INFORMATION SHOWN:

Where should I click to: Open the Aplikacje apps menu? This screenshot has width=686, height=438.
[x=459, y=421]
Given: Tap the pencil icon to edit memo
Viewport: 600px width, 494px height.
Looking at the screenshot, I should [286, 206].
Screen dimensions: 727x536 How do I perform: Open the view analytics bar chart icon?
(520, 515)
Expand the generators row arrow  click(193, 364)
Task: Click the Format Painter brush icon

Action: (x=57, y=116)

--

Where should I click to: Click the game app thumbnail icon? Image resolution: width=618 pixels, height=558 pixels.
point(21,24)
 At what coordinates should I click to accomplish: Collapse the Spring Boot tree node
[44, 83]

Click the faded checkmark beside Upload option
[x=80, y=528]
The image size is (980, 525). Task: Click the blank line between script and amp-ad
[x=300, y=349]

==

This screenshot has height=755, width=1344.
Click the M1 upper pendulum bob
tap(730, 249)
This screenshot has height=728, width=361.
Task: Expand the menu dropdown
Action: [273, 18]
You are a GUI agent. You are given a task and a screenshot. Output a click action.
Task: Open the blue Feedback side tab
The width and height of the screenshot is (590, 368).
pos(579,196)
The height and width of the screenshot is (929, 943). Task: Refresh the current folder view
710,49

TASK TO CARRY OUT:
Give back, word for word, only the lines above from the line holding "Click the M1 upper pendulum bob" to the line holding "Task: Open the blue Feedback side tab", both included.

ANSWER TO THIS TASK:
Click the M1 upper pendulum bob
tap(730, 249)
This screenshot has height=728, width=361.
Task: Expand the menu dropdown
Action: [273, 18]
You are a GUI agent. You are given a task and a screenshot. Output a click action.
Task: Open the blue Feedback side tab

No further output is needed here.